> [What is needed]: First find the line with "Task: Click the 12 jobs count for Downtown" in the entries below, then set down exactly every line through the line with "Task: Click the image", that line included.

> [Given records]:
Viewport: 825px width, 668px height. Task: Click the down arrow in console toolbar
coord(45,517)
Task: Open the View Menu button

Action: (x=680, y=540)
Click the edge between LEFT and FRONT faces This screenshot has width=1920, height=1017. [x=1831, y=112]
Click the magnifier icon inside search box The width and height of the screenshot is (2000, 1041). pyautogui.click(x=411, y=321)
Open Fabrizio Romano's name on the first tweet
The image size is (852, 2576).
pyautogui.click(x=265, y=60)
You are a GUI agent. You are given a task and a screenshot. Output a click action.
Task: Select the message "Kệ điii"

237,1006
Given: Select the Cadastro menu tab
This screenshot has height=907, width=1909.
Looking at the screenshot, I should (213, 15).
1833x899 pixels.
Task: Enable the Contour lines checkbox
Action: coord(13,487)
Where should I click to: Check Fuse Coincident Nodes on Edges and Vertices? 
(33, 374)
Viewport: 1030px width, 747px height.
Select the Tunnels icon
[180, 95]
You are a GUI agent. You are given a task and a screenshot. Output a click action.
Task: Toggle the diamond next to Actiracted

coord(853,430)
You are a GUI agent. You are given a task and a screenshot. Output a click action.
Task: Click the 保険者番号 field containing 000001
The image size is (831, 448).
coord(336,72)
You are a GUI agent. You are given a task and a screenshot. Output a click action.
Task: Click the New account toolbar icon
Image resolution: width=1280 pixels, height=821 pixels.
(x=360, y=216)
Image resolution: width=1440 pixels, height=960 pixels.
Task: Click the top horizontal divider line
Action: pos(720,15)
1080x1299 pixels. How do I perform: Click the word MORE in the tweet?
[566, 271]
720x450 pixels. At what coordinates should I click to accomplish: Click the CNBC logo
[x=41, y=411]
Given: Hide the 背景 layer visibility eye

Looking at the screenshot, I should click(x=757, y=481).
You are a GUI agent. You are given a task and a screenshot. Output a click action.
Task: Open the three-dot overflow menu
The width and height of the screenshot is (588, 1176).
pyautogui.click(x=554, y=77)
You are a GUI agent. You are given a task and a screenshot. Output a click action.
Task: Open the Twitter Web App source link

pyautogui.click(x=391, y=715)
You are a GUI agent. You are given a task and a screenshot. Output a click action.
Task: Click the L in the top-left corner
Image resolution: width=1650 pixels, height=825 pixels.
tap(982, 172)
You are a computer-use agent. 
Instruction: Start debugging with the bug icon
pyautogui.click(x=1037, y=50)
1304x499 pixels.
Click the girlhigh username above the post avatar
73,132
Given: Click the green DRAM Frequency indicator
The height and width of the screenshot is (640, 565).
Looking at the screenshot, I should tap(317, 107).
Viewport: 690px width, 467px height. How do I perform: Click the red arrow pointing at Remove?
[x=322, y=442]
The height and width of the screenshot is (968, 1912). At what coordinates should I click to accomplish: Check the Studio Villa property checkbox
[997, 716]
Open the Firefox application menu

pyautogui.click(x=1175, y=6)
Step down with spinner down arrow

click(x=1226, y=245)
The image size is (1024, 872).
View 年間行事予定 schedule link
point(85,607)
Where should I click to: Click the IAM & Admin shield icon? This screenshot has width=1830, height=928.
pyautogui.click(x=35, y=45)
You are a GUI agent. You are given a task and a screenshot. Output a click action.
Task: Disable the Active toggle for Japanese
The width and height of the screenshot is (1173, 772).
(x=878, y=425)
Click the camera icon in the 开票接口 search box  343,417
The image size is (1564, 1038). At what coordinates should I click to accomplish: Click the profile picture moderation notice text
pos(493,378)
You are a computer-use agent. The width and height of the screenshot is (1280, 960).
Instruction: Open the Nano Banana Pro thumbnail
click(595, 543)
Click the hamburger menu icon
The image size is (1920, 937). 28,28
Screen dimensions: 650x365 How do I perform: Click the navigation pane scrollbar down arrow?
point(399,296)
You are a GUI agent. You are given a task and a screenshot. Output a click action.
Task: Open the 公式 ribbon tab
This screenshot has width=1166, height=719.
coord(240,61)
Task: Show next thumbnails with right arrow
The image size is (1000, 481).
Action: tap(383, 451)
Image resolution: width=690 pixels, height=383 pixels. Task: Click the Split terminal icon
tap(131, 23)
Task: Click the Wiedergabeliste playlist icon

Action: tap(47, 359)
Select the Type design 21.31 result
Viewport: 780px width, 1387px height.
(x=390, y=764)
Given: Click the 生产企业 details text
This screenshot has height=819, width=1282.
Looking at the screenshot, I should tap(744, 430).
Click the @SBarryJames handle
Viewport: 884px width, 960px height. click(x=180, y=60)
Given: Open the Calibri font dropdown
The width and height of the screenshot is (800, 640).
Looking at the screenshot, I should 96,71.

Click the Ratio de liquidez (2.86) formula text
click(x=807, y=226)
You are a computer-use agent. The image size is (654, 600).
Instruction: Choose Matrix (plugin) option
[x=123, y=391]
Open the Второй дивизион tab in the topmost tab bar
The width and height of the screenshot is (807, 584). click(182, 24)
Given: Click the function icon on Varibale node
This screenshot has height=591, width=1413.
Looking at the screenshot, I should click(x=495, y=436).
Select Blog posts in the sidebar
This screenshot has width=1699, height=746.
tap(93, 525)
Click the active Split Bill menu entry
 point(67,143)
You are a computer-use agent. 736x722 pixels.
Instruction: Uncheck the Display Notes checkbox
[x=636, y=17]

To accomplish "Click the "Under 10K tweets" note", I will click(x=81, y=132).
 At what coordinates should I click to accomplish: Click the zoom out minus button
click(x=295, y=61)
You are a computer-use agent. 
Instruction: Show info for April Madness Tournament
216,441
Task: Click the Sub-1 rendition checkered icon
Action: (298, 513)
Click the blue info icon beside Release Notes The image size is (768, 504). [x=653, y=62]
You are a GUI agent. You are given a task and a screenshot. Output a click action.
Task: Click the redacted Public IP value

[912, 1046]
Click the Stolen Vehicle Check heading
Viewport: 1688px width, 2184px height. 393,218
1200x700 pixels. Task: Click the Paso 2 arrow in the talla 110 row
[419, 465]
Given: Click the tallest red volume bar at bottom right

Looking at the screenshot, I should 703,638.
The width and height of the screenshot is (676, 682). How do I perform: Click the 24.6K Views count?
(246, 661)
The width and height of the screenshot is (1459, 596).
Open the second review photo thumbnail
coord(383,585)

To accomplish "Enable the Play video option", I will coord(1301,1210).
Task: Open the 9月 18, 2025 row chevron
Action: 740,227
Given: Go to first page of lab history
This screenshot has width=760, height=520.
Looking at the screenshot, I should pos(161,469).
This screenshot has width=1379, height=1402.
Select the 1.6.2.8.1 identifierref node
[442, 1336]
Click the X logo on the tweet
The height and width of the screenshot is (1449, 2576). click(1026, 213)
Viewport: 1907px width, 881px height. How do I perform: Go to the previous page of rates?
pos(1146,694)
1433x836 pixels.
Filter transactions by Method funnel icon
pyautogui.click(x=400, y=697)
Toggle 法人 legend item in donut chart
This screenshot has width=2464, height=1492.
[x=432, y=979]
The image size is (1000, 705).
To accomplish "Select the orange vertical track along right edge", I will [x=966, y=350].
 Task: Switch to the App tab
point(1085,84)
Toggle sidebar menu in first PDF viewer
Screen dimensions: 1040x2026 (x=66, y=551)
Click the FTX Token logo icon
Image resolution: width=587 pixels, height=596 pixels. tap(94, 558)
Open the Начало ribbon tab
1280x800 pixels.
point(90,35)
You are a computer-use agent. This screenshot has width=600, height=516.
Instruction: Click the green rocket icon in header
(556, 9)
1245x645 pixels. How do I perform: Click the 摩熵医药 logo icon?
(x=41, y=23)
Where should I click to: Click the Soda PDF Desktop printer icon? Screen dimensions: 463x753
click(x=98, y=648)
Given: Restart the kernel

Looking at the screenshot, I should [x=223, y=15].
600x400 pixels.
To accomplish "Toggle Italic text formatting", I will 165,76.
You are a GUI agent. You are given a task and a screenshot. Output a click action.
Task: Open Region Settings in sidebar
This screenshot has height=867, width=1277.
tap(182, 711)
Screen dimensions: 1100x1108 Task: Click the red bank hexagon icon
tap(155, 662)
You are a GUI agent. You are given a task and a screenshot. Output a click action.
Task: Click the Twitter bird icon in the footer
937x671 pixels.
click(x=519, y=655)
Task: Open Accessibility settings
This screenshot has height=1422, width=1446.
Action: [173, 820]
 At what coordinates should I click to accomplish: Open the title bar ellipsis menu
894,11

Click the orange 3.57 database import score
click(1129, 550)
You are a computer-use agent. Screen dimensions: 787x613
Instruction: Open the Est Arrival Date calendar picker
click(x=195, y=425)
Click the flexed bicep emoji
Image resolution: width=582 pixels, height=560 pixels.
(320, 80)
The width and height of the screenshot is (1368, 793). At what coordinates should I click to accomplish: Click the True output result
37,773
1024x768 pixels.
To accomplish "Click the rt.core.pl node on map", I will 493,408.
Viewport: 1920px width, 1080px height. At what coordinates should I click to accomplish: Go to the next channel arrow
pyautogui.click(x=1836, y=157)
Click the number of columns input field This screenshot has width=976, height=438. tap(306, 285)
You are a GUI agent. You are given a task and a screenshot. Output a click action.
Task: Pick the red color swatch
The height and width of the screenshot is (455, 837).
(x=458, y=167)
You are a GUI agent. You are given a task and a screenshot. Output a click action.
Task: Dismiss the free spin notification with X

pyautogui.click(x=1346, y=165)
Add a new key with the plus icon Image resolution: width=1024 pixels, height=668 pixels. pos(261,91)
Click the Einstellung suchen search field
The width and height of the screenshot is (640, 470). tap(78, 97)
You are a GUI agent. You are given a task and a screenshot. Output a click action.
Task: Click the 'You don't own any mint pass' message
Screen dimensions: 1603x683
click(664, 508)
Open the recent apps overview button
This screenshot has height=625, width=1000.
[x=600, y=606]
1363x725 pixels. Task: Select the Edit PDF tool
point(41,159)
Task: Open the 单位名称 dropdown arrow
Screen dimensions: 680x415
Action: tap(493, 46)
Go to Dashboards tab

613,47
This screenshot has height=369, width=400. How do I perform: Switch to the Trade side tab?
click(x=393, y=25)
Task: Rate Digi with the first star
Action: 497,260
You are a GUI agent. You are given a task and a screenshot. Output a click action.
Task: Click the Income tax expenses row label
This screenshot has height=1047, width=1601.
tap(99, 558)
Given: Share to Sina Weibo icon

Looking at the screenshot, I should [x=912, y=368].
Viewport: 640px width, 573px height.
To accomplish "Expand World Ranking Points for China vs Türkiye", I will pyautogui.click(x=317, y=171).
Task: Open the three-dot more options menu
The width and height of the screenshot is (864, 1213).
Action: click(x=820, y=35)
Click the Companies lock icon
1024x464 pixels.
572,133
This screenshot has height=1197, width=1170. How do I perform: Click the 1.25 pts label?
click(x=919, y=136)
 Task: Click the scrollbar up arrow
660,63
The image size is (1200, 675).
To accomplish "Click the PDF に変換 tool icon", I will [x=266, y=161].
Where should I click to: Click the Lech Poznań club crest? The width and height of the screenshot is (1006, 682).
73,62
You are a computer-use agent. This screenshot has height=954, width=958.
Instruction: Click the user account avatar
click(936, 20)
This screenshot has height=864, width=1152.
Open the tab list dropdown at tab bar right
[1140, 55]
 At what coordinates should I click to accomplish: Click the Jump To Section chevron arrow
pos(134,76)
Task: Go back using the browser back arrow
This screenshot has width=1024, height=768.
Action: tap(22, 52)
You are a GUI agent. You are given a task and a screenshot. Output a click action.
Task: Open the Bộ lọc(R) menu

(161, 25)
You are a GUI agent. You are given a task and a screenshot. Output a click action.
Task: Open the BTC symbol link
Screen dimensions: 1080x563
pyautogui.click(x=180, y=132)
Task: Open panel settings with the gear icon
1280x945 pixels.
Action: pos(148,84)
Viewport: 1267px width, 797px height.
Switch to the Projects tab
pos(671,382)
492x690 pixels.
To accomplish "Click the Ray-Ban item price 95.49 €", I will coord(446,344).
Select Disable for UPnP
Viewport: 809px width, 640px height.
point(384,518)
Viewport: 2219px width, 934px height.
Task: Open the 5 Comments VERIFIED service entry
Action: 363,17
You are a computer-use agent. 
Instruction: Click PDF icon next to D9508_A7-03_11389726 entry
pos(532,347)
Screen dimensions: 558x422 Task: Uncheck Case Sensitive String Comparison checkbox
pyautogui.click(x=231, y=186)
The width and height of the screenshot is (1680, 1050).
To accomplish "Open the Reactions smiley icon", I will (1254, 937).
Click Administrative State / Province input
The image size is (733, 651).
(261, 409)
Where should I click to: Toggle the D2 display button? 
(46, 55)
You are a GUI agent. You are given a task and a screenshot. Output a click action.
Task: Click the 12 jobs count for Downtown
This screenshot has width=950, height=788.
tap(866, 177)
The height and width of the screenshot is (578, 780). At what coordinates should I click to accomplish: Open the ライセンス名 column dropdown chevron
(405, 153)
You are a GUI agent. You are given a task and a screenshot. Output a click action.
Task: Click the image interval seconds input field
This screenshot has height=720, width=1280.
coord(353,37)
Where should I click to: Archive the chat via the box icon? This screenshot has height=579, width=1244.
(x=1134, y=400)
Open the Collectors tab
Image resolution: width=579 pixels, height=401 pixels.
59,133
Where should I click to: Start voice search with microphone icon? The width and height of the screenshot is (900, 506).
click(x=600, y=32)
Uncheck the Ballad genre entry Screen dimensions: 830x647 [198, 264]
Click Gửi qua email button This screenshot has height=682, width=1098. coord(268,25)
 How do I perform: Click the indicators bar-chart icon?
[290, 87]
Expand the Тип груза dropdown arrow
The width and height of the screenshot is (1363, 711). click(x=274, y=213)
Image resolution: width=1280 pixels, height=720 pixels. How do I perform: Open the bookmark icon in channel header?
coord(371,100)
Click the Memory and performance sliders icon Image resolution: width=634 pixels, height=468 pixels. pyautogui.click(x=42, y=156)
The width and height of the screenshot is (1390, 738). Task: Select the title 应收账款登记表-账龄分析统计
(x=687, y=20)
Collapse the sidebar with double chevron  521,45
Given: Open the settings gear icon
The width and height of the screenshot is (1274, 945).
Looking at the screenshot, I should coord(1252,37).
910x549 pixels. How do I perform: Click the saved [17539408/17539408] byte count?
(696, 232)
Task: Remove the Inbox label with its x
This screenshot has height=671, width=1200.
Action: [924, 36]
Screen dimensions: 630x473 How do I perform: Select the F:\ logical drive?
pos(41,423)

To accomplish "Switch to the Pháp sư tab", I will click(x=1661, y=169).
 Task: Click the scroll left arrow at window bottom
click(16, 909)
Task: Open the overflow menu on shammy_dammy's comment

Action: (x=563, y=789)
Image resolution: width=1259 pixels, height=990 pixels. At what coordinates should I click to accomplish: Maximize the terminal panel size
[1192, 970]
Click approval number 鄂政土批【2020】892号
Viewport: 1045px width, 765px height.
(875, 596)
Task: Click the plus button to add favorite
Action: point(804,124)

> [Response to this task]:
Task: Click the 12 jobs count for Downtown
This screenshot has width=950, height=788.
tap(866, 177)
The height and width of the screenshot is (578, 780). At what coordinates should I click to accomplish: Open the ライセンス名 column dropdown chevron
(405, 153)
You are a GUI agent. You are given a task and a screenshot. Output a click action.
Task: Click the image interval seconds input field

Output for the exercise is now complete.